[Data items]
↓↓↓
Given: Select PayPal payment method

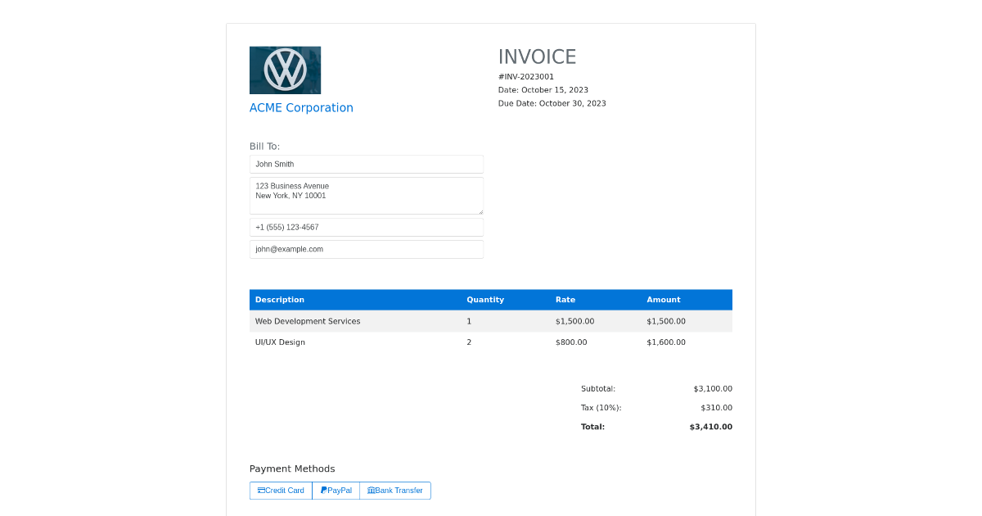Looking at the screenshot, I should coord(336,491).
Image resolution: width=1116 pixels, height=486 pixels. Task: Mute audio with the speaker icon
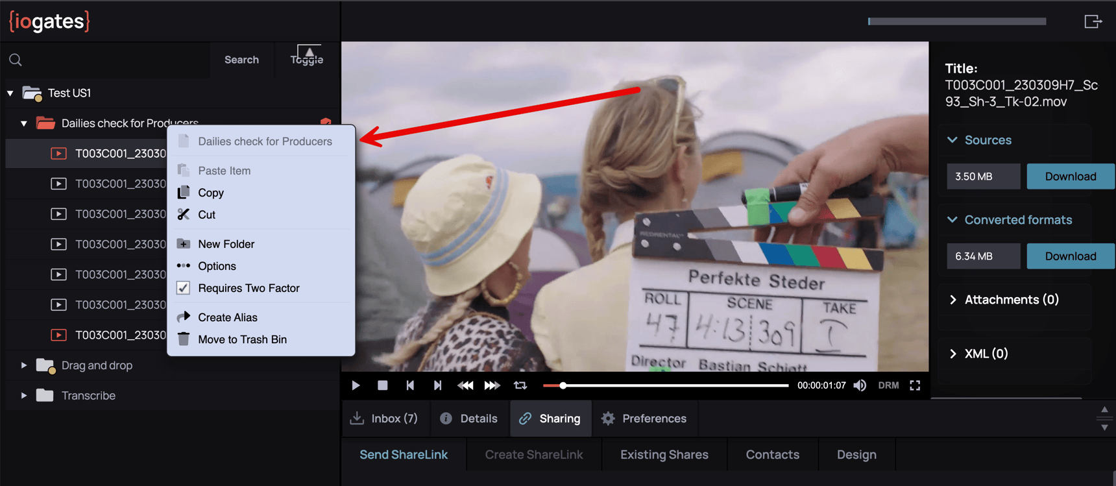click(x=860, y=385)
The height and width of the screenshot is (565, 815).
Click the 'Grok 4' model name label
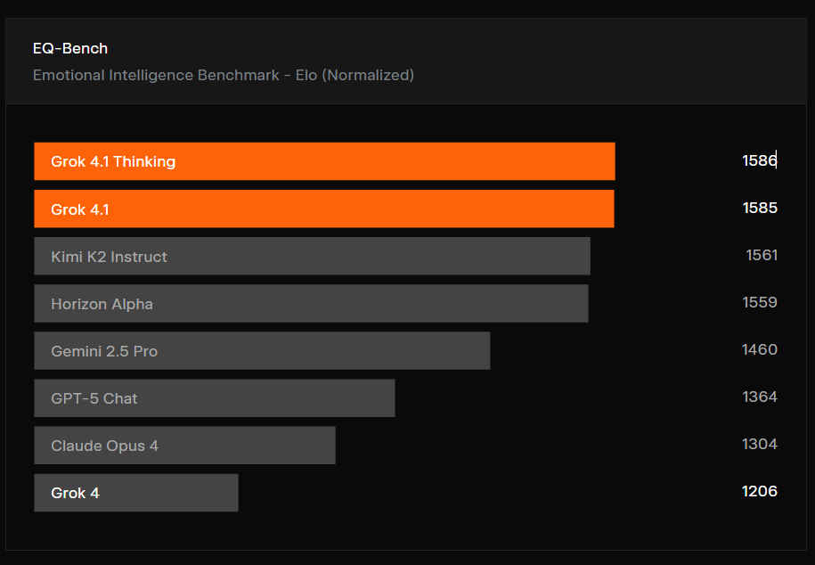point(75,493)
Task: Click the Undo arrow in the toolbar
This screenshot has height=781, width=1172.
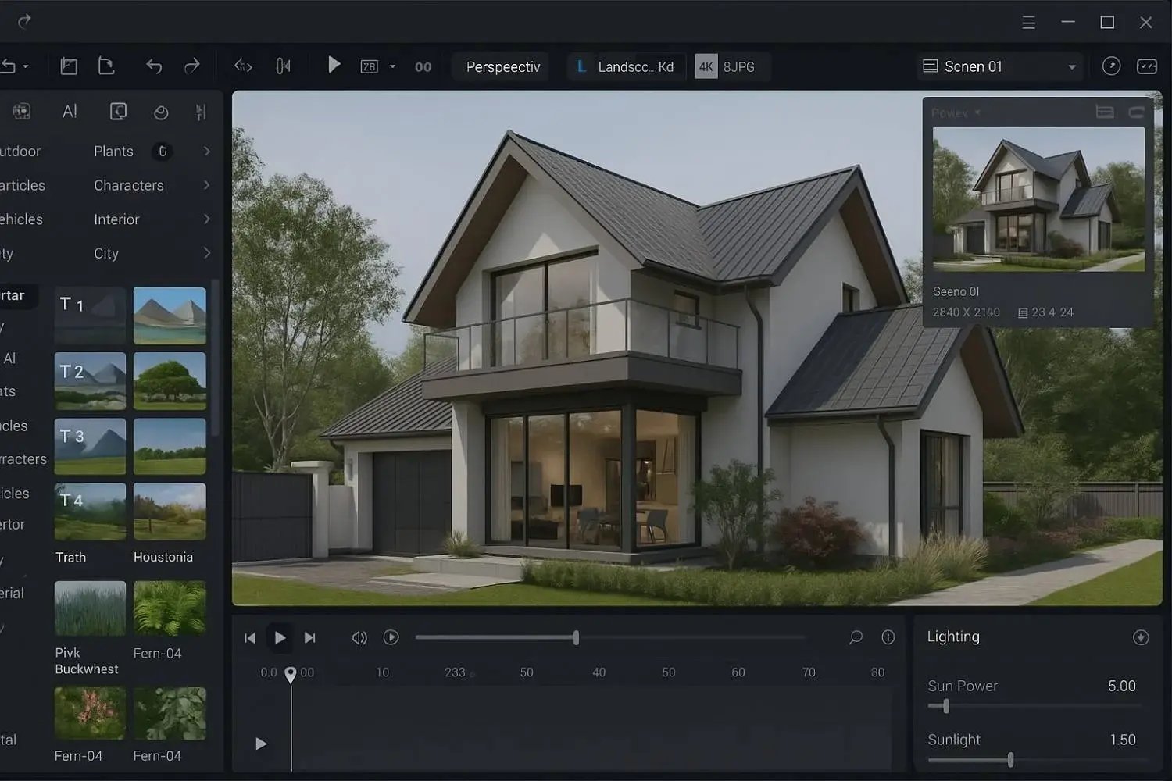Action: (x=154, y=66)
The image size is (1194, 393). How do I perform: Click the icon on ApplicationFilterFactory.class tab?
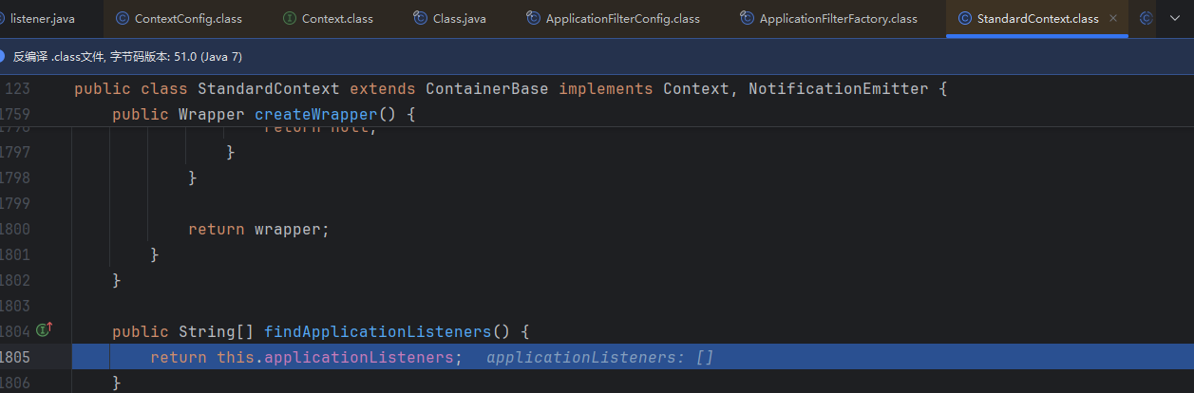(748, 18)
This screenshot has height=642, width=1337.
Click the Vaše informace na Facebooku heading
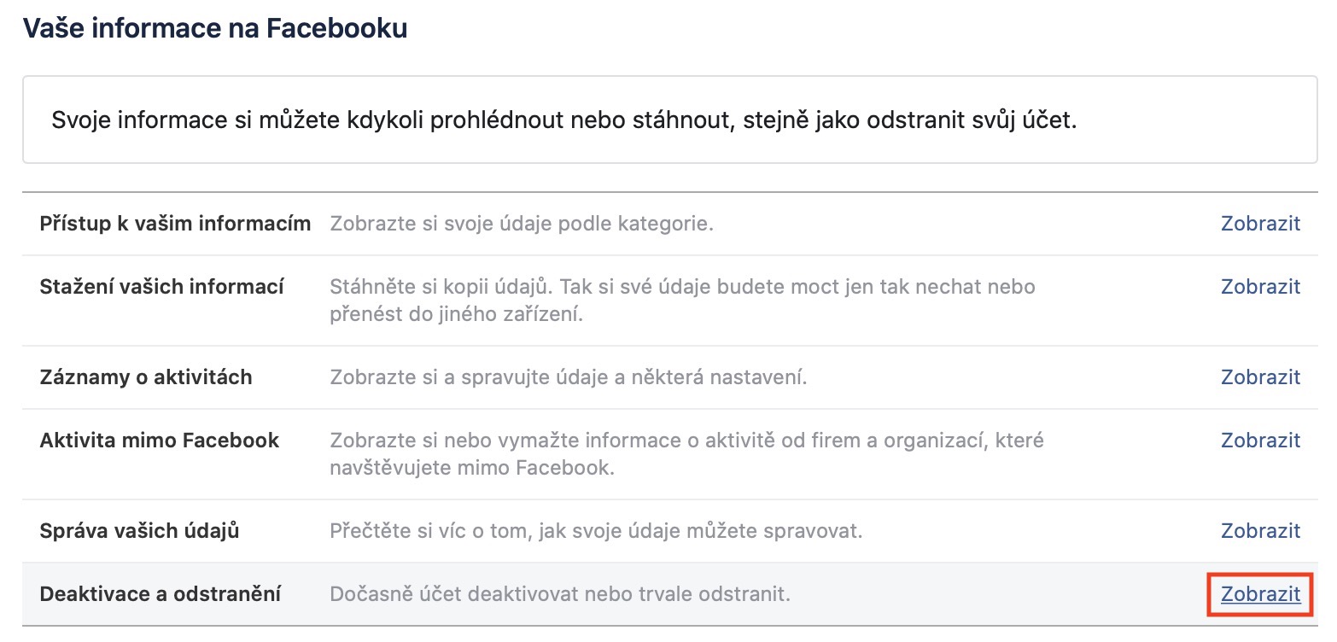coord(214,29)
↑↑↑
● **What the task requires**: Retype every line of the data items above verbatim, leaving out the pictures.

● **Result below**:
Given: Select PayPal payment method

Looking at the screenshot, I should coord(336,491).
Image resolution: width=1116 pixels, height=486 pixels. Task: Mute audio with the speaker icon
click(x=860, y=385)
The height and width of the screenshot is (565, 815).
Click the 'Grok 4' model name label
point(75,493)
Task: Click the Undo arrow in the toolbar
This screenshot has height=781, width=1172.
Action: (x=154, y=66)
The image size is (1194, 393). How do I perform: Click the icon on ApplicationFilterFactory.class tab?
(748, 18)
This screenshot has height=642, width=1337.
Click the Vaše informace na Facebooku heading
coord(214,29)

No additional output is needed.